By this clever use of the parameter dependent structural and dynamical properties of the system, the ABC approach, with the adopted numerical splitting method, enables us to fit the model to real EEG data.

References

[1] B.H. Jansen and V.G. Rit. "Electroencephalogram and visual evoked potential generation in a mathematical model of coupled cortical columns." In: Biological cybernetics, 73(4):357-366 (1995)

[2] M. Ableidinger, E. Buckwar, and H. Hinterleitner. "A Stochastic Version of the Jansen and Rit Neural Mass Model: Analysis and Numerics." In: The Journal of Mathematical Neuroscience 7(8) (2017)

[3] M.A. Beaumont, W. Zhang, D.J. Balding "Approximate Bayesian computation in population genetics". Genetics, 162(4):2025-2035 (2002)

17 September 2018, Hien Nguyen (La Trobe University)

At 14:00 in room F107, Inria Montbonnot Saint-Martin

Minibatch and incremental learning of exponential family mixtures, and the soft k-means clustering problem.

Abstract: Mixtures of exponential family distributions are an important class of probabilistic models that form the basis of many model-based clustering approaches.

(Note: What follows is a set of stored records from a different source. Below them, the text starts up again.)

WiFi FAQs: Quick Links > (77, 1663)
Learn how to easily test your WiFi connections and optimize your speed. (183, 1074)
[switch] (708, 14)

The EM algorithm is typically used to learn the parameter of such models, from data. When data are large in size and dimensionality, the computational performance of the EM algorithm can be impeded by memory issues and computational bottlenecks.

Recently, there has been a trend towards the use of stochastic-approximation algorithms, in order to circumvent the bottlenecks of traditional algorithms. In this talk, we present a stochastic EM algorithm framework that can be used for minibatch and incremental learning of exponential family mixtures. The algorithm is provably convergent, and covers the important special case of Gaussian mixture models. We also demonstrate a modification of the algorithm that can be used to incrementally solve the soft k-means problem.